Your task. Go through the entries below and tally the lines holding "agent"; please reply with the number only.
┌────────
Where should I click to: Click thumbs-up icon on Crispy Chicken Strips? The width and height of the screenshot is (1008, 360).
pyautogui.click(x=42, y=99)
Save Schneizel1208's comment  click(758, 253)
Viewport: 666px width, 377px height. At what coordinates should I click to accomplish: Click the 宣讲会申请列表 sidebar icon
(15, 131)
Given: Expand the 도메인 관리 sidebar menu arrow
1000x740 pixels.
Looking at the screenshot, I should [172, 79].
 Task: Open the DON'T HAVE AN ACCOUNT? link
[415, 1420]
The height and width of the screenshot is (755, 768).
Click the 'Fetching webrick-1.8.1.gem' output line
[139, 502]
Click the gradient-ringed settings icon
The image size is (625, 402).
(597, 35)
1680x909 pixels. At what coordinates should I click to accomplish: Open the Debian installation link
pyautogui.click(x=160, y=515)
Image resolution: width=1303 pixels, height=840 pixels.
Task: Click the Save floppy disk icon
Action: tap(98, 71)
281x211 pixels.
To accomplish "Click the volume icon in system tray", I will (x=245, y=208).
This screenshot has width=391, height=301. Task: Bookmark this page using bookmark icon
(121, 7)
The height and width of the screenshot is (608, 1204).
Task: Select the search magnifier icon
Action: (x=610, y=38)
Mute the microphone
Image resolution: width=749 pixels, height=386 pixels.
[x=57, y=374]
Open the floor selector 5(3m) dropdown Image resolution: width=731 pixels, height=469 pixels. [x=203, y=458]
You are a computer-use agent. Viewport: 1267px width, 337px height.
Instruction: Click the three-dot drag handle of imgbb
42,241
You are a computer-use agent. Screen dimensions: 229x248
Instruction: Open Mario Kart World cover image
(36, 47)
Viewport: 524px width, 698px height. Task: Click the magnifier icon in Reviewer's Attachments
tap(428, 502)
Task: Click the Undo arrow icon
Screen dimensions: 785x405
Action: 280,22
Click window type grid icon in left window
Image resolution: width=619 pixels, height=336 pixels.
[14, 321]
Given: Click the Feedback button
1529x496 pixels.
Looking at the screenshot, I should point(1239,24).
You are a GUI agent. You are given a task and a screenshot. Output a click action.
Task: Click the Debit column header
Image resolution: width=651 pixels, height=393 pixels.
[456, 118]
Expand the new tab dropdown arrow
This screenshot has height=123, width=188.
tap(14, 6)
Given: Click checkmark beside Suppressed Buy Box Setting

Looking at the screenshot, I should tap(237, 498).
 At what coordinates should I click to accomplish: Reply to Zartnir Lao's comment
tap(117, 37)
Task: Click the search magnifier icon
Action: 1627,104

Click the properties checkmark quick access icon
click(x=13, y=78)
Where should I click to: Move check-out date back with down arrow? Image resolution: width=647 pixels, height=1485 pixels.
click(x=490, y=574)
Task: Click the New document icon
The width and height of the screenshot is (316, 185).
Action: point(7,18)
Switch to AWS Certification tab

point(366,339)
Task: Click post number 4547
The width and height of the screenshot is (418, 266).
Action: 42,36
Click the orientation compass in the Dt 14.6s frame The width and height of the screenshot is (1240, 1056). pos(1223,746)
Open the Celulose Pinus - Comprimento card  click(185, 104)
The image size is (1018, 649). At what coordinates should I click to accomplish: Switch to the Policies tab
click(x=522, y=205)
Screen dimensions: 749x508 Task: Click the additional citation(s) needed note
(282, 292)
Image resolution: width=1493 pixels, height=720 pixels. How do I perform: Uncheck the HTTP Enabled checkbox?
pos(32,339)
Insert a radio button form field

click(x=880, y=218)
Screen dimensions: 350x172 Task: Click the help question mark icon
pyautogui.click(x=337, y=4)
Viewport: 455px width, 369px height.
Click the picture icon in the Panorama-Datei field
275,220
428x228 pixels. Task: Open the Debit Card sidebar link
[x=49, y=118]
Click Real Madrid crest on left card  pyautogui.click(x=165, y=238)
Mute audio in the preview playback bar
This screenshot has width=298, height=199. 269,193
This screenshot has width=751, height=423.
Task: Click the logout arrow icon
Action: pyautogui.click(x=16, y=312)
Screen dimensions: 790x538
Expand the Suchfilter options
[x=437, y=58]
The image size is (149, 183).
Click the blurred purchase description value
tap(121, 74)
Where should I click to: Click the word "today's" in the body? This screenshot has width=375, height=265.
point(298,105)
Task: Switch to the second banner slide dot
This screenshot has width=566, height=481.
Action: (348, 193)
└────────
Exercise result. 3